▶ KURZE AUFGABE A:
Gib einen Teil des Interviewauszugs wörtlich wieder, beginnend mit „Peters: Ich bin“ und fortlaufend bis einschließlich „die Mutter nicht.“.
▶ KURZE AUFGABE B:
Führe den Interviewauszug über den Roman im Anschluss an seinen letzten Satz weiter.

▶ TEXTABSCHNITT:
Peters: Ich bin seit 30 Jahren fest am Theater engagiert. Ich kenne keine Wochenenden oder Dienstage, an denen man einfach freihat. Ich musste das alles neu lernen. Für mich eine super Gelegenheit, mich durchs Schreiben zu strukturieren. Das hat dann natürlich alles viel länger gedauert, als ich gedacht habe, weil ich überhaupt keine Ahnung hatte.

literataz: Sie schreiben aus der Perspektive der jüngsten Tochter, die mitunter unter der Nichtbeachtung ihrer Mutter leidet, aber der Roman bewertet die Mutter nicht.

Peters: Es ist mein Versuch, aus alten Bewertungsmustern rauszukommen. Ja, meine Eltern haben das und das falsch gemacht und deswegen bin ich so und so geworden. Nein, meine Eltern haben getan, was sie konnten, und ich als Kind auch. Menschen machen Fehler. Es wäre schön, wenn man sich das in der Familie gegenseitig zugestehen würde und sagen könnte: „Ich konnte es nicht besser. Es tut mir leid.“ Ich fände es irgendwie netter, wenn man netter zu seinen eigenen Eltern wäre. Meine Mutter ist sehr früh gestorben, und jetzt, wo ich erwachsen bin, verstehe ich vieles, was ich vorher nicht gesehen habe.

literataz: Menschen machen Fehler. Der Satz fällt auch im Roman. Ihre Ich-Erzählerin macht eine Entwicklung durch, indem sie sich erinnert. Erzählanlass ist die Beerdigung des Vaters, der nach der Mutter stirbt. Von Adorno stammt der Satz „Das Ende der Familie lähmt die Gegenkräfte“. Wenn die Eltern sterben, scheint der Weg für Vergebung frei?

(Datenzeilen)

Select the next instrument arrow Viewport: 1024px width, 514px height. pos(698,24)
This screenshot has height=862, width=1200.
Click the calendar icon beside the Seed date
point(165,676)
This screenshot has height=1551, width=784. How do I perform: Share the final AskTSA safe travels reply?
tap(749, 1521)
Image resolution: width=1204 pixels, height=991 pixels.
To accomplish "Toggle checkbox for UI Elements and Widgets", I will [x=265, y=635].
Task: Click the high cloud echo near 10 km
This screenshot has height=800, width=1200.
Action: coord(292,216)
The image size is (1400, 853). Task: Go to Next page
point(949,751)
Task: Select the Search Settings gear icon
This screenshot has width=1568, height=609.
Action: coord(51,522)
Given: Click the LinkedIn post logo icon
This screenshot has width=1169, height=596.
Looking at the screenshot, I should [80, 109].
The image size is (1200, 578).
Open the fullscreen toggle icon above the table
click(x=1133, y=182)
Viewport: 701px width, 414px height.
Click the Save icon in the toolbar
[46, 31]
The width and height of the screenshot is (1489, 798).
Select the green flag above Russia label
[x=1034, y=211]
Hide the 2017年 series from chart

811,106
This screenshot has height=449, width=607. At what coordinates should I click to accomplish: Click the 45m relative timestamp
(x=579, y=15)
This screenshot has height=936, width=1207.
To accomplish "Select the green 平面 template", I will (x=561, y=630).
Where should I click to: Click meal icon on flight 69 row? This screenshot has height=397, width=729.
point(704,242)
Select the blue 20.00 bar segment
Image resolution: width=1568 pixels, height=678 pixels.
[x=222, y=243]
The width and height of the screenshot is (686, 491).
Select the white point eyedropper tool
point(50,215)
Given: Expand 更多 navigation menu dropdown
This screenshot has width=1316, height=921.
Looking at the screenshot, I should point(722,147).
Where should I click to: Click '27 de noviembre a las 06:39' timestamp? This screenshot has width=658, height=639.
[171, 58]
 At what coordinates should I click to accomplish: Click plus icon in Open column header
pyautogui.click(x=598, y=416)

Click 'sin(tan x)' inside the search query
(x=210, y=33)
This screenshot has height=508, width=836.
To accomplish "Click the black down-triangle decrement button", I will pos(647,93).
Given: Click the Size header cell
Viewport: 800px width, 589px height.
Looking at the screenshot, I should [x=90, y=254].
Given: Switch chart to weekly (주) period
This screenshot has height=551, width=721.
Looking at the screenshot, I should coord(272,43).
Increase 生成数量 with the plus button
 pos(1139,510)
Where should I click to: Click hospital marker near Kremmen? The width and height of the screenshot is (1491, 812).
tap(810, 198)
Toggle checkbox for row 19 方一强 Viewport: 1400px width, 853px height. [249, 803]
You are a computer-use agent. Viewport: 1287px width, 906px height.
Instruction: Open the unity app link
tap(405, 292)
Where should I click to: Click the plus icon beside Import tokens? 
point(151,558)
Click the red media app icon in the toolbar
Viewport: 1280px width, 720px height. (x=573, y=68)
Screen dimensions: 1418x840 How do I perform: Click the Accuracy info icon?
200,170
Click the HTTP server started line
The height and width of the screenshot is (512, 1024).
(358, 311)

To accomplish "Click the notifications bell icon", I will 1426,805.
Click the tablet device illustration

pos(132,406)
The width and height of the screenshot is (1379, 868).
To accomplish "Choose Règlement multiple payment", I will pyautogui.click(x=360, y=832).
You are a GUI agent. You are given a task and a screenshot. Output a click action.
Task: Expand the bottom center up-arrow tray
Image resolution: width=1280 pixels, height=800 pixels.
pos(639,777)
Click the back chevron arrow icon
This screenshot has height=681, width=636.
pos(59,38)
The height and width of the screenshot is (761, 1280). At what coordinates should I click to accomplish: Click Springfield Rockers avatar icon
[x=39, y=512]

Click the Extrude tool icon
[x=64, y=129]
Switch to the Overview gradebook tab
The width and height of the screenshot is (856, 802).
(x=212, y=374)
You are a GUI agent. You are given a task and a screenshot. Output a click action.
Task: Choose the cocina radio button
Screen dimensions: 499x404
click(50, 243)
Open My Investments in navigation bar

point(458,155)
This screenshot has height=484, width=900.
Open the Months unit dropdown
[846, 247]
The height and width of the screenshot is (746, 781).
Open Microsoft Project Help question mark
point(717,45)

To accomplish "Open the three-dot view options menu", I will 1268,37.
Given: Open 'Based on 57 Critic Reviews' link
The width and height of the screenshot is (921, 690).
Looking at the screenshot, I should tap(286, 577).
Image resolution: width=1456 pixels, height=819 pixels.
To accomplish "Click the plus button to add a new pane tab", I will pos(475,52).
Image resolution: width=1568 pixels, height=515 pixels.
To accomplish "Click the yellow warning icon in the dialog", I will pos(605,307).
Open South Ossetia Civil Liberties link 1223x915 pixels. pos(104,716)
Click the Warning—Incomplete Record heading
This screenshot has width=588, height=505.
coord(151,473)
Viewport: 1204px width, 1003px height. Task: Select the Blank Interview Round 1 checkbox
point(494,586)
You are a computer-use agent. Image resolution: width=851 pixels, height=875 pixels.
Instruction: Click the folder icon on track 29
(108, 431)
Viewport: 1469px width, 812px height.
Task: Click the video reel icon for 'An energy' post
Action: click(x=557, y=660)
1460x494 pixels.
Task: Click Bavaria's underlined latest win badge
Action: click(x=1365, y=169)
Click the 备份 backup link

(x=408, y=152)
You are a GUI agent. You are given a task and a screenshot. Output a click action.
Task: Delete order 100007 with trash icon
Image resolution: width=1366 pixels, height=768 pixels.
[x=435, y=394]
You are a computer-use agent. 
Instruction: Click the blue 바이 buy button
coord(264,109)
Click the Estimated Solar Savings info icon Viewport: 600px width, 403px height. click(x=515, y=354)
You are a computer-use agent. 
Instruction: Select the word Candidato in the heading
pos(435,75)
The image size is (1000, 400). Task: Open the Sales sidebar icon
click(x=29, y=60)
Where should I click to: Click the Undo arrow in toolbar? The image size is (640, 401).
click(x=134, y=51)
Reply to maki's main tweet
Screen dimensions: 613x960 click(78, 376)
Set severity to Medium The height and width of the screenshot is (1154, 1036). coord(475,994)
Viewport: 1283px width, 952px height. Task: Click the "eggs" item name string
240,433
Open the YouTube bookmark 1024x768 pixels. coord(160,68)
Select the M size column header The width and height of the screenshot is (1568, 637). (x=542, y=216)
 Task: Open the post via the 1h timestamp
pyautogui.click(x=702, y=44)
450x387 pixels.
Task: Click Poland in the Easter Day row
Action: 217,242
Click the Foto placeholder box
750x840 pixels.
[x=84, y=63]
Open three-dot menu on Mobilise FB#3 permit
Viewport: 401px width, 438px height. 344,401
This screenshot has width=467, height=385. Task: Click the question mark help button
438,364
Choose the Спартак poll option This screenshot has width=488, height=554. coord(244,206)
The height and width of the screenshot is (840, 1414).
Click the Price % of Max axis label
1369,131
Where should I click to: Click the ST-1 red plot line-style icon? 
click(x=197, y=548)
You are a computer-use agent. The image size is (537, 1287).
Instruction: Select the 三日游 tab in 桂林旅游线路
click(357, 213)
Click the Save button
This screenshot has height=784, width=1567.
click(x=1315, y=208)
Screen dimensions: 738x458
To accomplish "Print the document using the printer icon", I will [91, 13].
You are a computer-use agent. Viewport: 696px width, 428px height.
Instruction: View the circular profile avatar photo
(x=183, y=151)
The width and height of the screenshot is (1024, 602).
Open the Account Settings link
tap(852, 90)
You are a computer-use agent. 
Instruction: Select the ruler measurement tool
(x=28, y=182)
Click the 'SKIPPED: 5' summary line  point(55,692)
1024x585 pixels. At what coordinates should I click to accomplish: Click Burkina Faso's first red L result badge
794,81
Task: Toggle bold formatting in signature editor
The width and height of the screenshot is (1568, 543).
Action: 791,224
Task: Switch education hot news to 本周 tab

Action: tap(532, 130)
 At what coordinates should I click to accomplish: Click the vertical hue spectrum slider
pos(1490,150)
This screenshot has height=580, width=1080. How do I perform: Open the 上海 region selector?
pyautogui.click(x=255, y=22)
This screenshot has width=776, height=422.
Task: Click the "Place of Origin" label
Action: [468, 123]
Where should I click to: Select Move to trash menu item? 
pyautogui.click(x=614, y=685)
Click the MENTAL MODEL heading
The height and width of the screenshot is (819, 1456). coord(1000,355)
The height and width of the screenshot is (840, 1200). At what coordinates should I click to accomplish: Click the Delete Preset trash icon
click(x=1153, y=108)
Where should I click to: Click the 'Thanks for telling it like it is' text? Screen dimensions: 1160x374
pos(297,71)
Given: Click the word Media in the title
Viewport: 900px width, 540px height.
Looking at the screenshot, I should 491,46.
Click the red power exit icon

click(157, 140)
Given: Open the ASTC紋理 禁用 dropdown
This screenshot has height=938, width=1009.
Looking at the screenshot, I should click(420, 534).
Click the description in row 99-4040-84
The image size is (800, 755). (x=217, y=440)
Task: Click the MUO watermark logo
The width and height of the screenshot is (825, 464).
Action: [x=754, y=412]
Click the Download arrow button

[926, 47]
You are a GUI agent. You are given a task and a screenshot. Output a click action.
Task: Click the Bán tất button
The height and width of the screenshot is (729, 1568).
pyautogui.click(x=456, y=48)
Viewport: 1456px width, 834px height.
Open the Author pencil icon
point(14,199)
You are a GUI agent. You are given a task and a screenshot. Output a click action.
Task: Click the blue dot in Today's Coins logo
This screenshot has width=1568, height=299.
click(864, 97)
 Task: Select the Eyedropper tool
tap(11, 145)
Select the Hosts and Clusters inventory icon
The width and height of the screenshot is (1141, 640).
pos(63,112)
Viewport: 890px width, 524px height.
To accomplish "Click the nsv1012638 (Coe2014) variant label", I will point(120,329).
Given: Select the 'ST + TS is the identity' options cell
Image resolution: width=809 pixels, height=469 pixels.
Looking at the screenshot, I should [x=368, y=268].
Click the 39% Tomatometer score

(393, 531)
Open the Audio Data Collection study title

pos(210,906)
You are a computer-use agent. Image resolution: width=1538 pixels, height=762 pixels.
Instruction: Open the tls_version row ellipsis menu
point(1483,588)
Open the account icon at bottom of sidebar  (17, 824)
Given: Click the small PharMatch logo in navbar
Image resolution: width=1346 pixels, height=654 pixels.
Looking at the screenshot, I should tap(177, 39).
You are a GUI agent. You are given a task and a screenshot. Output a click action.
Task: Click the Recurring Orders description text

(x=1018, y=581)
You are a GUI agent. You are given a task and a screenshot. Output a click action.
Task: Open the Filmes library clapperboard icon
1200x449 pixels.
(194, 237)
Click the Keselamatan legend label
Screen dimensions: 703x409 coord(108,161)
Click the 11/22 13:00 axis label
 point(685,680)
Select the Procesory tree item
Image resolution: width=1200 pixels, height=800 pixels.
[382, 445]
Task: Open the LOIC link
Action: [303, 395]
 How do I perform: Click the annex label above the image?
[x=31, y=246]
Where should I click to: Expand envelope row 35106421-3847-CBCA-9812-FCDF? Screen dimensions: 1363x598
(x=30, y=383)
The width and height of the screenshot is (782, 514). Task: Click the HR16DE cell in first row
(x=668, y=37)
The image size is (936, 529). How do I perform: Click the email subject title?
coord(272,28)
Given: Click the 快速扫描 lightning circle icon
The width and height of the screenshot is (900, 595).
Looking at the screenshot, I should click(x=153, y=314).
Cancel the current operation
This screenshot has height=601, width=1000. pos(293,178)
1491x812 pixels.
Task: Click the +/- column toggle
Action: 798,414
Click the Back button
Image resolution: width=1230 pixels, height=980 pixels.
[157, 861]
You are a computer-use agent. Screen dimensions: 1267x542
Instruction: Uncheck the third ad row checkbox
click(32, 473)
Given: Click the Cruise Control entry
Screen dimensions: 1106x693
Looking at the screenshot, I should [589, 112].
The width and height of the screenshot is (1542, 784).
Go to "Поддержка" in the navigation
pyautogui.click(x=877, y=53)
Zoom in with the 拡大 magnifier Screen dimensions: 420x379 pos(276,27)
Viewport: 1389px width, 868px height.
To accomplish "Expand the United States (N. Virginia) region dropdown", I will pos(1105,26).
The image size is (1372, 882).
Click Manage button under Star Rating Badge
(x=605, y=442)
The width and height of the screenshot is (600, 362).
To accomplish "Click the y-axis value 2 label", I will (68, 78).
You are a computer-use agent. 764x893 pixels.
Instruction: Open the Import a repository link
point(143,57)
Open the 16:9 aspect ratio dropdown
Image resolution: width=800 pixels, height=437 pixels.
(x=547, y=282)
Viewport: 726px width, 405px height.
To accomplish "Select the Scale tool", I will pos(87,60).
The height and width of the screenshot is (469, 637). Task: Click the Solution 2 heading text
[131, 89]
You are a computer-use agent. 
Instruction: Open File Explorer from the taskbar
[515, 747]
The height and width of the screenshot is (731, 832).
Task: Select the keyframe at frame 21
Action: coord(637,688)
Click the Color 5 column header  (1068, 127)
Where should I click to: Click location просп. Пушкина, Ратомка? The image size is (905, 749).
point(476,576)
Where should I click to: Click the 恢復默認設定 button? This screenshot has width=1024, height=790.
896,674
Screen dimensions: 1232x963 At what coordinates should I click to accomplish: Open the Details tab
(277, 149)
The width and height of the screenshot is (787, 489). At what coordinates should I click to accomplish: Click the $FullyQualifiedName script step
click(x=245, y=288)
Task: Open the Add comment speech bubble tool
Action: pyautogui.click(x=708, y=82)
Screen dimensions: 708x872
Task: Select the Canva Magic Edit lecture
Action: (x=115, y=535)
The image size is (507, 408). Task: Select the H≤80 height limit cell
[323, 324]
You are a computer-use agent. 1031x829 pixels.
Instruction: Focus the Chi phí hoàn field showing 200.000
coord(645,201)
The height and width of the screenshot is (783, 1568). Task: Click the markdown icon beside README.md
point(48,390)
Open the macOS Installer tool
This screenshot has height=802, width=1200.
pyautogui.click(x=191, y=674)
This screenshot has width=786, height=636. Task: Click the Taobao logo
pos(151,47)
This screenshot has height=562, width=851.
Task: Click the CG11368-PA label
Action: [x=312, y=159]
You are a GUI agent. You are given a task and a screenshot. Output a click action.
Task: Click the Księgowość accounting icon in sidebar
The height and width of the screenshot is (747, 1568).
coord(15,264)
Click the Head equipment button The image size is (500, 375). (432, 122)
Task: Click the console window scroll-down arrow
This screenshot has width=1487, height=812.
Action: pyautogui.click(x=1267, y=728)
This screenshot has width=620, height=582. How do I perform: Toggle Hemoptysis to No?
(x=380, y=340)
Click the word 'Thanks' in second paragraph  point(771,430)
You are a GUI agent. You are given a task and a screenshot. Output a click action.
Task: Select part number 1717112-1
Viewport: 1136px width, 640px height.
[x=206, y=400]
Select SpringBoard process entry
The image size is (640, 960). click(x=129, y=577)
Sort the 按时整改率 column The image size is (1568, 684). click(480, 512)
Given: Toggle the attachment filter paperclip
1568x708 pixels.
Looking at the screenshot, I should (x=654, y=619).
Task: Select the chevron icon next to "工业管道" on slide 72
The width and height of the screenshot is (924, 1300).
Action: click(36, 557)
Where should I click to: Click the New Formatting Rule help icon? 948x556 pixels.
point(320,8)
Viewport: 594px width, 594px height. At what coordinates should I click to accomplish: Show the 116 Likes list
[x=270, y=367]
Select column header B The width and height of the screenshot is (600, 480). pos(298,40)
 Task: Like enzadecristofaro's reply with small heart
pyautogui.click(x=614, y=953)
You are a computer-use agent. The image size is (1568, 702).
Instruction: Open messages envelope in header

▶ ENDGÜLTIGE LÖSUNG A:
Peters: Ich bin seit 30 Jahren fest am Theater engagiert. Ich kenne keine Wochenenden oder Dienstage, an denen man einfach freihat. Ich musste das alles neu lernen. Für mich eine super Gelegenheit, mich durchs Schreiben zu strukturieren. Das hat dann natürlich alles viel länger gedauert, als ich gedacht habe, weil ich überhaupt keine Ahnung hatte.

literataz: Sie schreiben aus der Perspektive der jüngsten Tochter, die mitunter unter der Nichtbeachtung ihrer Mutter leidet, aber der Roman bewertet die Mutter nicht.

▶ ENDGÜLTIGE LÖSUNG B:
Peters: Ja, vielleicht. Es ist auch eine deutsche Tradition, sich immer abzuarbeiten und gegen die Eltern zu gehen, weil man alles Traditionelle ablehnt.

literataz: War für Sie gleich klar, dass Sie diese Geschichte in Ich-Form schreiben würden?

Peters: Ich wollte eigentlich gerne die Perspektive der Mutter einnehmen, aber das konnte ich nicht. Im Schauspiel sagt man: „Benutze die auftauchenden Widerstände, die haben eine Bedeutung und eine Bewandtnis.“ Ich bin nicht an den Punkt gekommen, die Perspektive der Mutter einzunehmen, ich bin immer bei mir stecken geblieben. Ich hatte mir das anders vorgestellt, aber dann ist der Weg hin zur Per­spektive der Mutter eben zur Dramaturgie des Romans geworden.

literataz: Bei drei Töchtern denkt man an Tschechows „Drei Schwestern“ oder an „König Lear“ und seine drei Töchter.

Peters: Mir ist das auch irgendwann aufgefallen. Die Inspiration kam aber tatsächlich von Jane Birkin und ihren drei Töchtern. Es gab so ein tolles Foto von ihr und ihren drei berühmten Töchtern von drei verschiedenen Vätern. Es sah aus wie das blühende Matriarchat.

literataz: Die Töchter in Ihrem Roman haben auch alle einen anderen Vater.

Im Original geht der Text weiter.